Potential Components of Gedi Leaves (Abelmoschus manihot L. Medik) as XO Enzyme Inhibitors Causing Gout: an in silico Approach

Abstract

Ethnobotanical, the people of Maluku often use gedi leaves as a medicinal ingredient to treat gout, but this has not been done scientifically. Gedi plant has been reported to contain secondary metabolites of flavonoids, steroids, alkaloids, and phenolic compounds with pharmacological activities of anti-inflammatory, anti-oxidant, anti-obesity, analgesic, and anti-diabetic.
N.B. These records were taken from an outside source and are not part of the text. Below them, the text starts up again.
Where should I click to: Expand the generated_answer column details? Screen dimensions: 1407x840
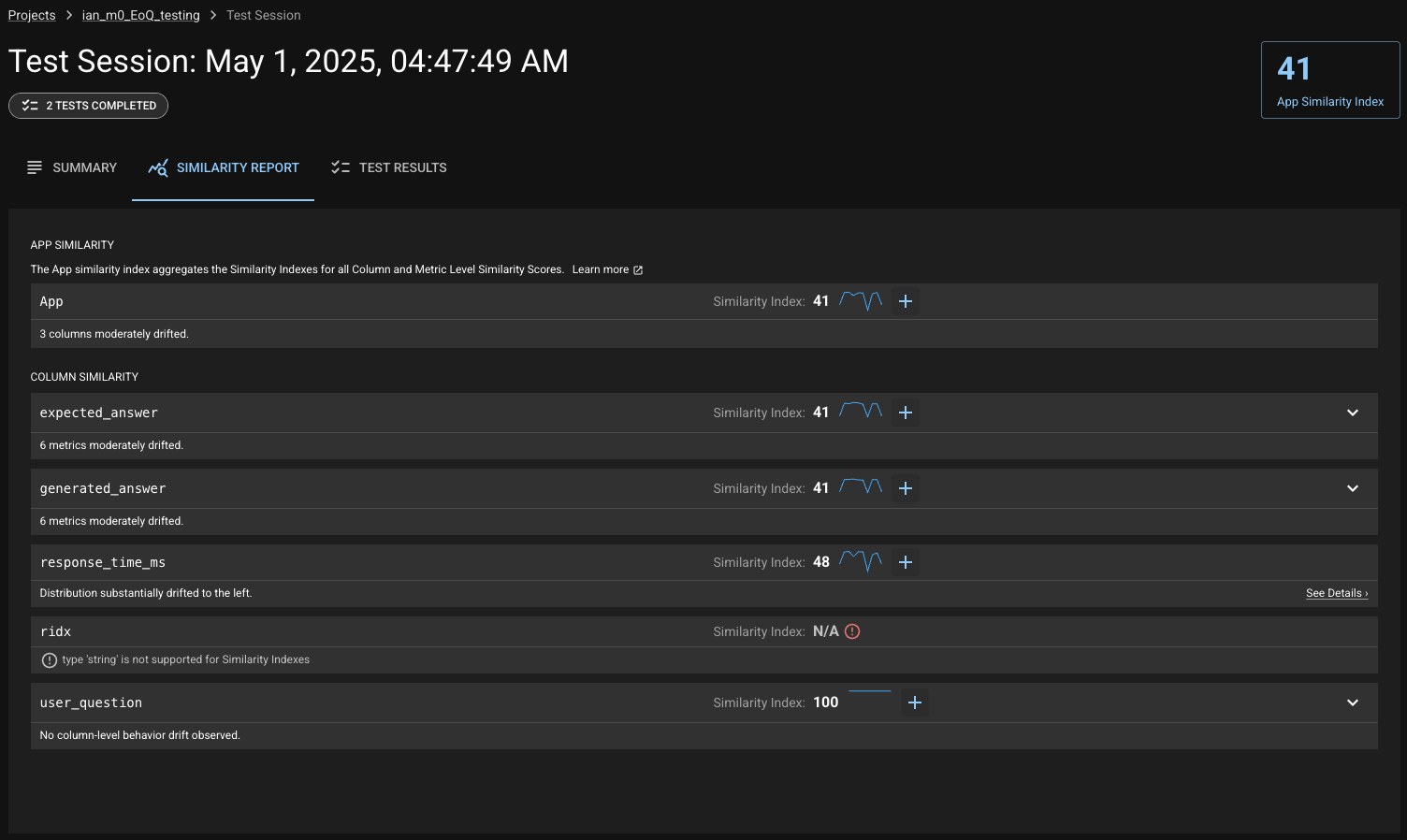(1352, 488)
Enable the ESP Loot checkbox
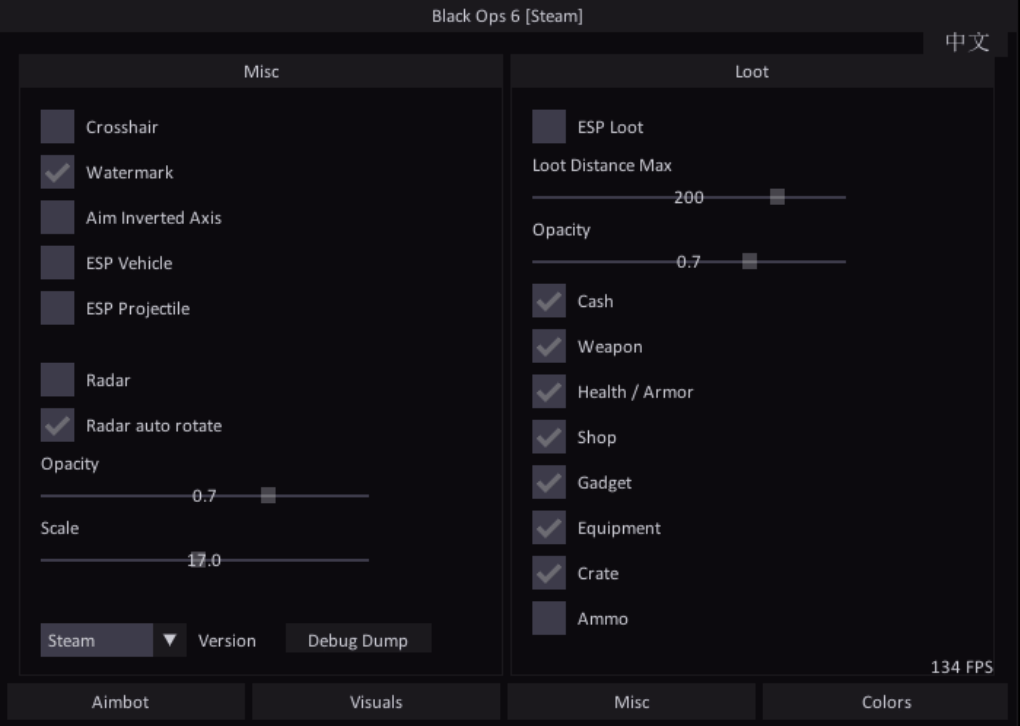The width and height of the screenshot is (1020, 726). [x=549, y=127]
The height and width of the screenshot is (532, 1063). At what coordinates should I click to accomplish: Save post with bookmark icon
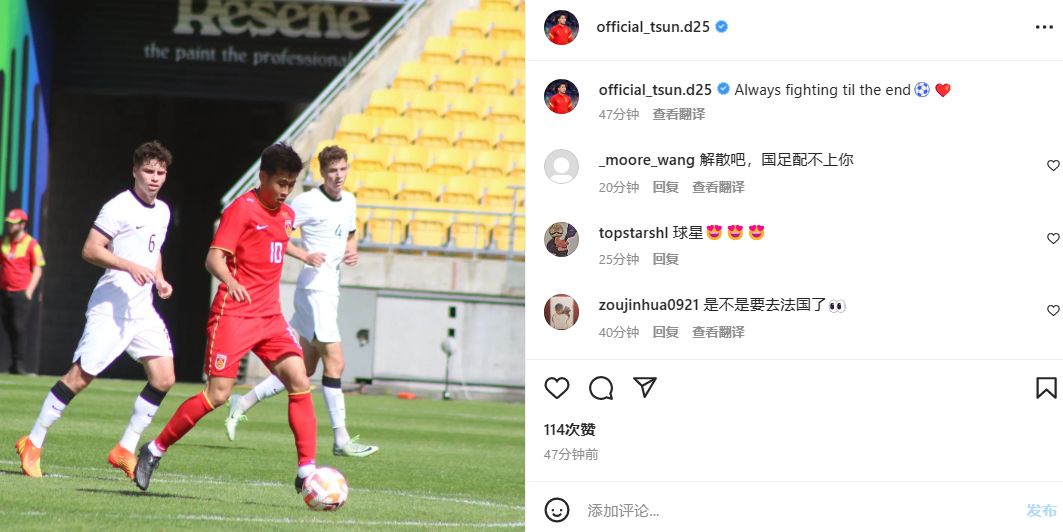coord(1046,388)
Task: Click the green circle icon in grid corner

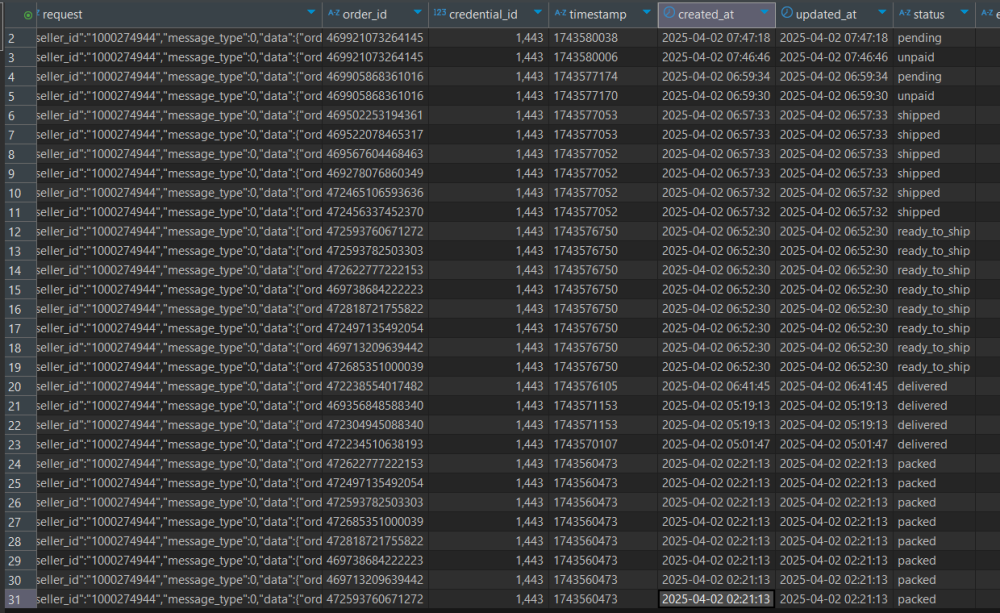Action: click(x=27, y=15)
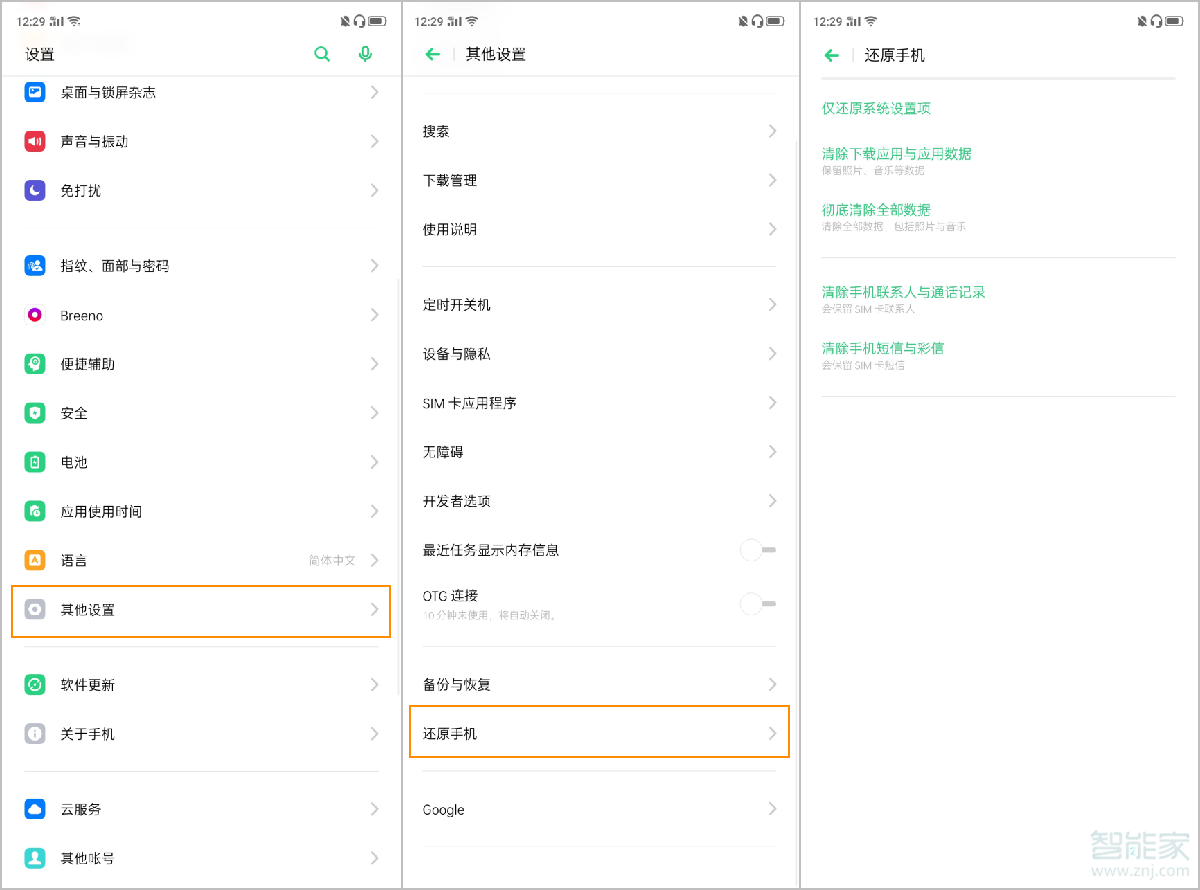The height and width of the screenshot is (890, 1200).
Task: Expand the 备份与恢复 entry chevron
Action: (771, 684)
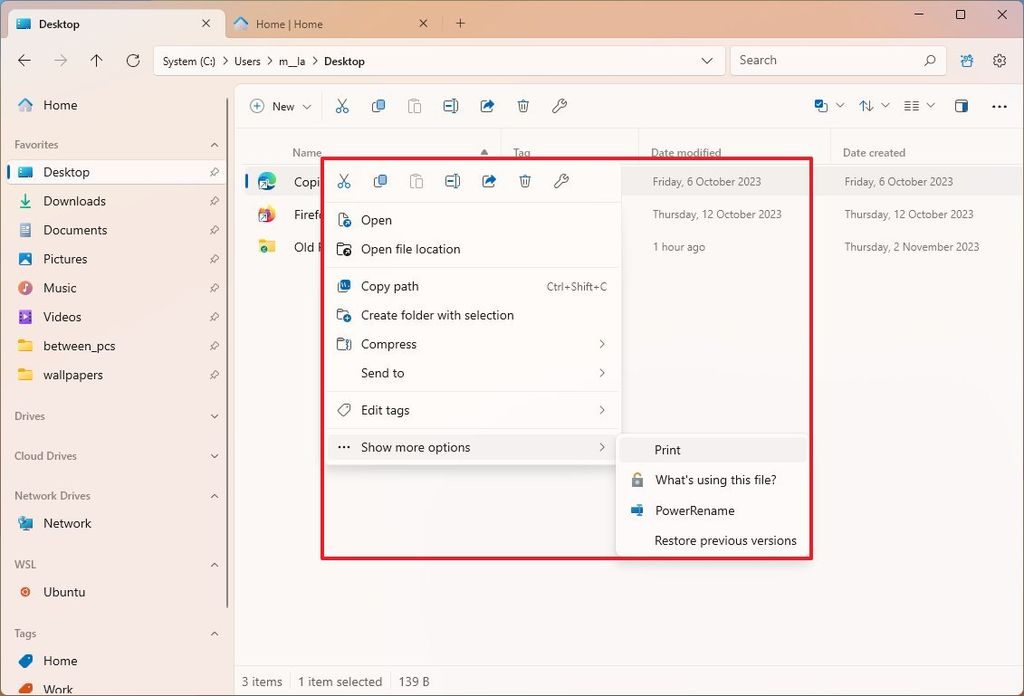Viewport: 1024px width, 696px height.
Task: Expand the Drives section in the sidebar
Action: pos(212,416)
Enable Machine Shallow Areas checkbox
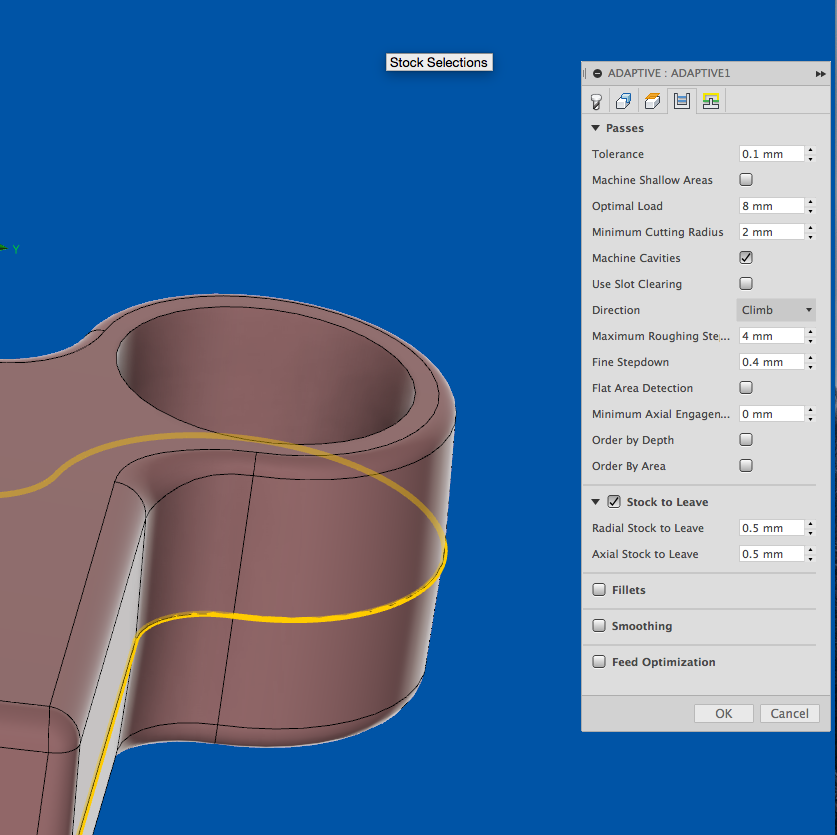 [746, 179]

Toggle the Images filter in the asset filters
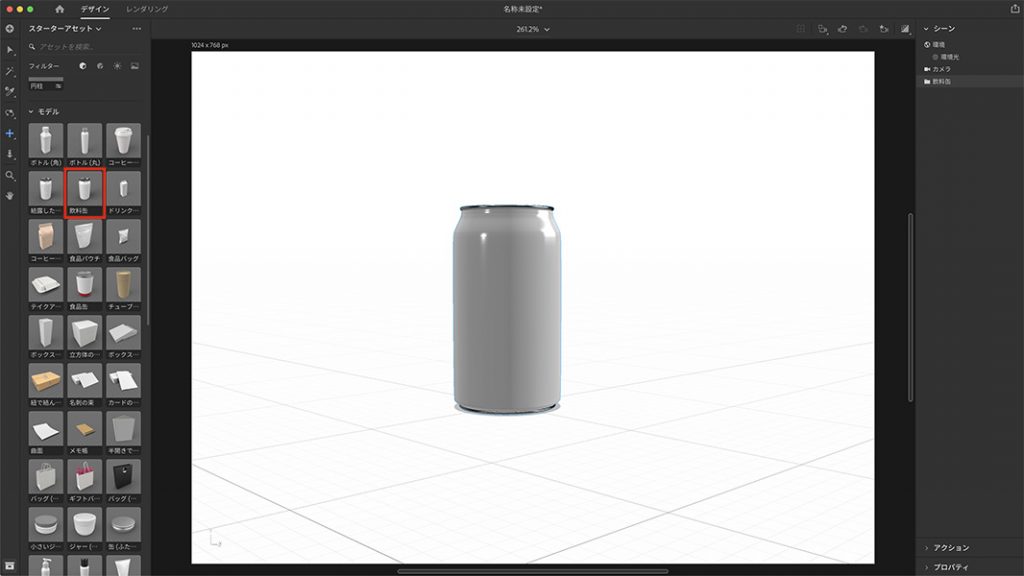134,66
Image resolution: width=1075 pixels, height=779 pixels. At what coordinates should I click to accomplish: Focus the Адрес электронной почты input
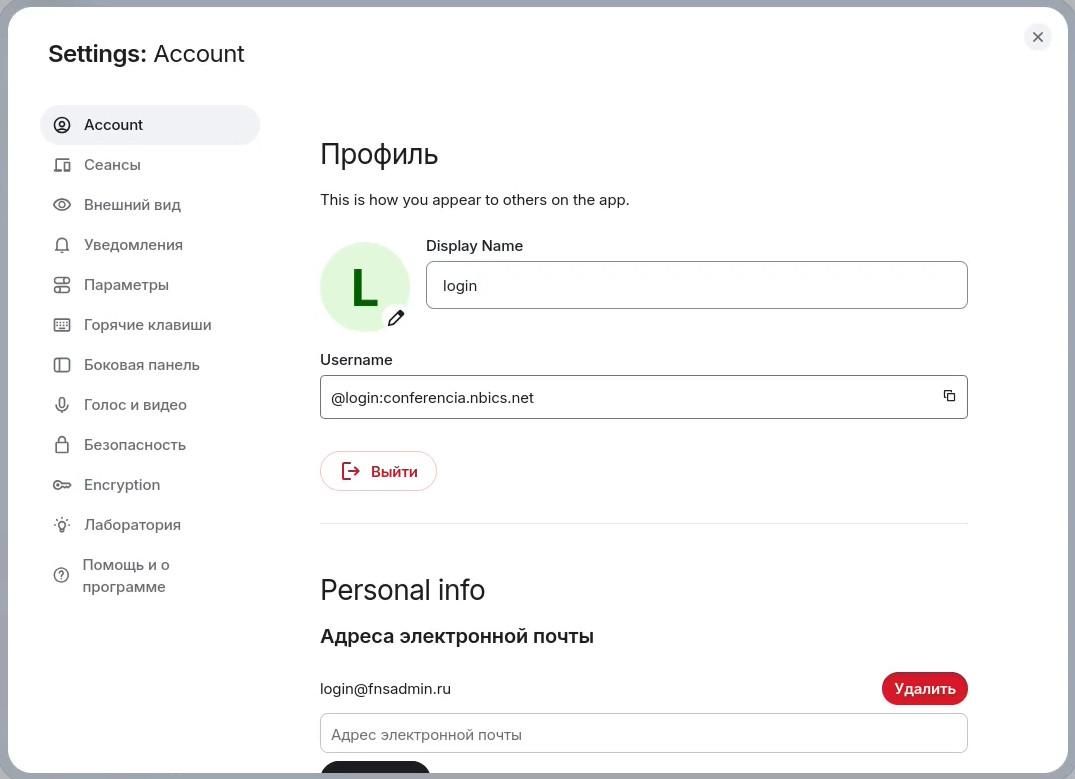(643, 734)
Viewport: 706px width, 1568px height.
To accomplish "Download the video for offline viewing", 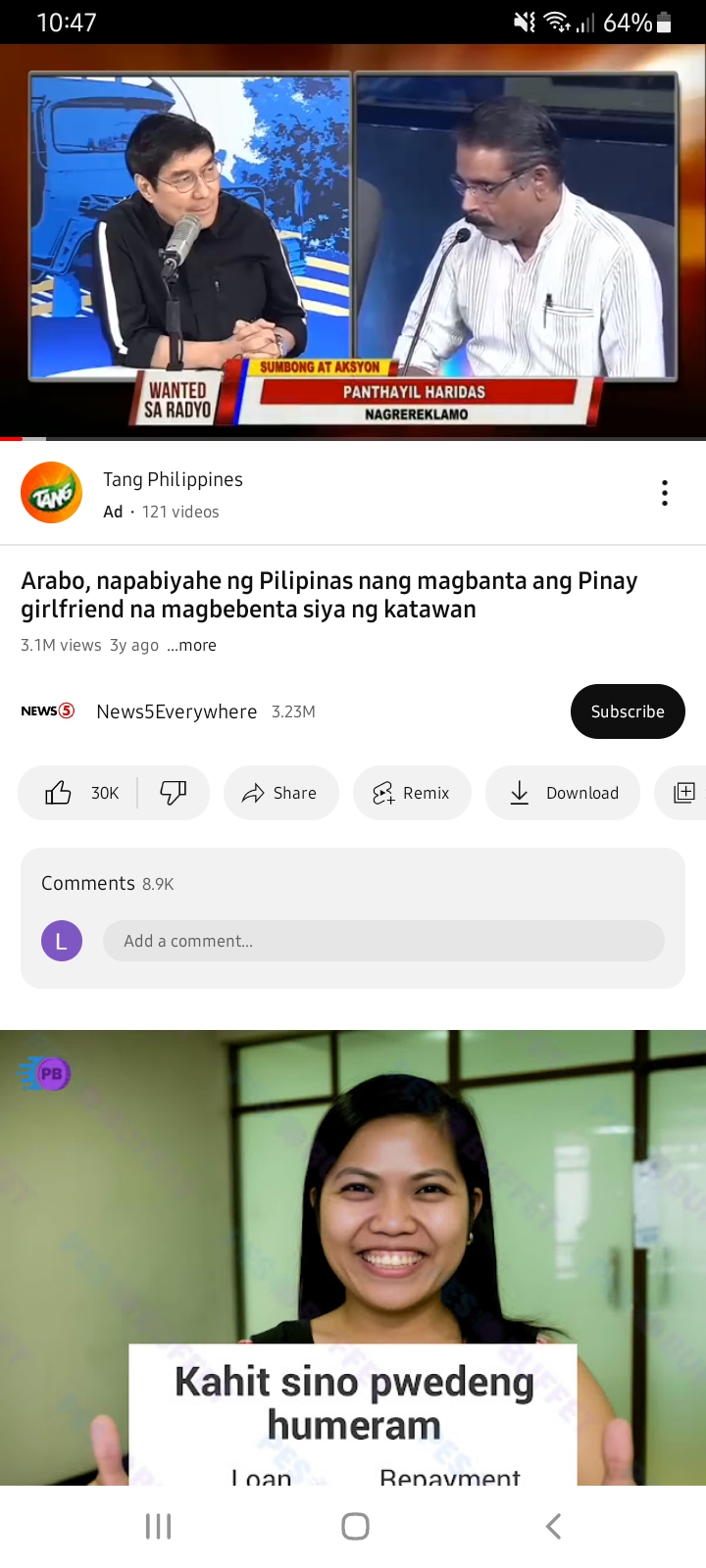I will [563, 793].
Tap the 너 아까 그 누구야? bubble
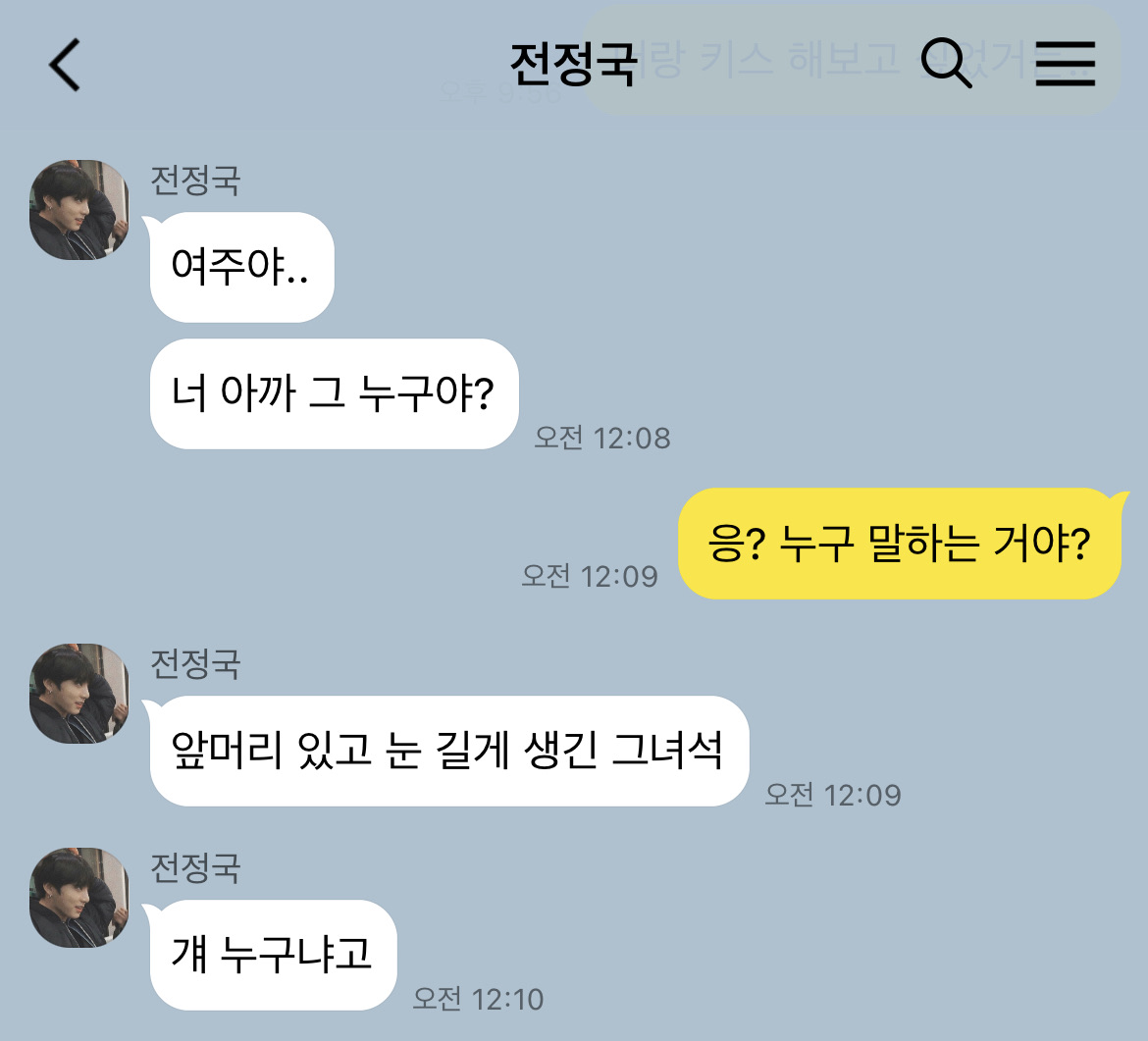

This research was based on structure-based (molecular docking) using Autodock Tools 4.2, then visualized with Discovery Studio 2016 Client®. While prediction of pharmacokinetic properties, oral administration, and acute oral toxicity with pre-ADMET, Lipinski's rule of five, and ProTox-II. The results showed that the compound myricetin 3-O-β-D-glucopyranoside (a flavonoid component) has the potential to inhibit the xanthine oxidase (XO) enzyme when docked with binding affinity values (ΔG, kcal/mol and Ki, nM) of -10.43; 22.78 compared to allopurinol (-5.46; 98760). Thr1010 and Arg880 were crucial amino acids that play a role when binding. ADME-Tox predictions show good absorption, but not when metabolized in the liver as a drug and mutagenic. In addition, the value of lipophilicity (log P) - 0.053 indicates not good absorption and permeation as a drug candidate, while the LD50 was 1000 mg/kg. Thus, gedi leaves can be gout, but structural modifications are needed.